A general framework for deep learning
This provides a theoretical foundation for deep learning with dependent data, addressing a broad class of mixing processes, but it is incremental as it extends existing frameworks to more general settings.
The paper tackles the problem of developing a general deep learning framework for nonparametric regression and classification under various data dependencies, proposing two estimators (NPDNN and SPDNN) and showing they achieve minimax optimal expected excess risk bounds (up to logarithmic factors) for Hölder smooth functions.
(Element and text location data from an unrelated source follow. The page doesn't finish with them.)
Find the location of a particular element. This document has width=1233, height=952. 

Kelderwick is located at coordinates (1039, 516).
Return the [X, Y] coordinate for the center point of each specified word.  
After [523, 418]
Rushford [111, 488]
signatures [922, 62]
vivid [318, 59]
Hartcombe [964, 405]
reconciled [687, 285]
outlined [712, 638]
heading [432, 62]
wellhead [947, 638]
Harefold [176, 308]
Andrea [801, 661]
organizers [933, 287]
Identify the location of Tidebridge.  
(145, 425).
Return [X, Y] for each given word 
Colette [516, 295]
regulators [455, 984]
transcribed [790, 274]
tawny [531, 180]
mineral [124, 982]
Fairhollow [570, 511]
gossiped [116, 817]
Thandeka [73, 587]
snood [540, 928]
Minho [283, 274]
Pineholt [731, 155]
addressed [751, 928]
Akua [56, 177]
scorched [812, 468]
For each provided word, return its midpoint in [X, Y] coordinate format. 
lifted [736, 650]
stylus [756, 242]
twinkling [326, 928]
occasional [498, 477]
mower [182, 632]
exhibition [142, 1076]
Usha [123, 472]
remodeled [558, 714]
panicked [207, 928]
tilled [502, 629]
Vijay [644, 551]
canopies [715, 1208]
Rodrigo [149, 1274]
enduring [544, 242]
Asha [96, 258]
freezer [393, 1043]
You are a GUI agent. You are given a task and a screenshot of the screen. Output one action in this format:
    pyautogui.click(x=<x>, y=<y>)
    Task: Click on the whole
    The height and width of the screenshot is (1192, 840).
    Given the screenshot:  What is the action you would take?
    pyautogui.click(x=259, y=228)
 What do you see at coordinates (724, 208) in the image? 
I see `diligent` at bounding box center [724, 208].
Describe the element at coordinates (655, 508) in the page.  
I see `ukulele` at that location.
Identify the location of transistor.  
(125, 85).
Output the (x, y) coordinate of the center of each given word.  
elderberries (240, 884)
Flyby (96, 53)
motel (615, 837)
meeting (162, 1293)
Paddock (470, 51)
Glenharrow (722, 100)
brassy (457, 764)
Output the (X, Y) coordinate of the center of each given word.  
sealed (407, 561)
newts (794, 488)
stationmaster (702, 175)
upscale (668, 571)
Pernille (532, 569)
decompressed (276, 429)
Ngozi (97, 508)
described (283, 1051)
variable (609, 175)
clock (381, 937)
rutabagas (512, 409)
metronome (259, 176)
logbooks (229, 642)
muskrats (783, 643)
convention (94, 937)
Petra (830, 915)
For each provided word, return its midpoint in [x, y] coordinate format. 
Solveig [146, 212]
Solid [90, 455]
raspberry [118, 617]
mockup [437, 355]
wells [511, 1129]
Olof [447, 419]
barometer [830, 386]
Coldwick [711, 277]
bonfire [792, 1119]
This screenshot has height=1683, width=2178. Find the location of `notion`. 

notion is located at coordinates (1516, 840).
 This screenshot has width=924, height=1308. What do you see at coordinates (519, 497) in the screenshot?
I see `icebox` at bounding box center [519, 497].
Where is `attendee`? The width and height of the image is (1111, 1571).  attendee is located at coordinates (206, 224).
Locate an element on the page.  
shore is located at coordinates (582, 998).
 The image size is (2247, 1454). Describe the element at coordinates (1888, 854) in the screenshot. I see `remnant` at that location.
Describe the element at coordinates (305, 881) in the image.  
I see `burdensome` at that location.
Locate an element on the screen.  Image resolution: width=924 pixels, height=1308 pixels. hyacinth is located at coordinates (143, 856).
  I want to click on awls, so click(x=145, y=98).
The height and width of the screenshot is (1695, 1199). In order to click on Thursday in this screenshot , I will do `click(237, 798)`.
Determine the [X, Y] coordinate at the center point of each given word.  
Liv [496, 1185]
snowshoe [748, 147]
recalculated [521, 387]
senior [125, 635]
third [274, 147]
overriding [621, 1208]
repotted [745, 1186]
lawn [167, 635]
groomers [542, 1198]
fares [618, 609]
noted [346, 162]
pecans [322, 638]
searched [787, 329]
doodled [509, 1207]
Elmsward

This paper develops a general approach for deep learning for a setting that includes nonparametric regression and classification. We perform a framework from data that fulfills a generalized Bernstein-type inequality, including independent, $φ$-mixing, strongly mixing and $\mathcal{C}$-mixing observations. Two estimators are proposed: a non-penalized deep neural network estimator (NPDNN) and a sparse-penalized deep neural network estimator (SPDNN). For each of these estimators, bounds of the expected excess risk on the class of Hölder smooth functions and composition Hölder functions are established. Applications to independent data, as well as to $φ$-mixing, strongly mixing, $\mathcal{C}$-mixing processes are considered. For each of these examples, the upper bounds of the expected excess risk of the proposed NPDNN and SPDNN predictors are derived. It is shown that both the NPDNN and SPDNN estimators are minimax optimal (up to a logarithmic factor) in many classical settings.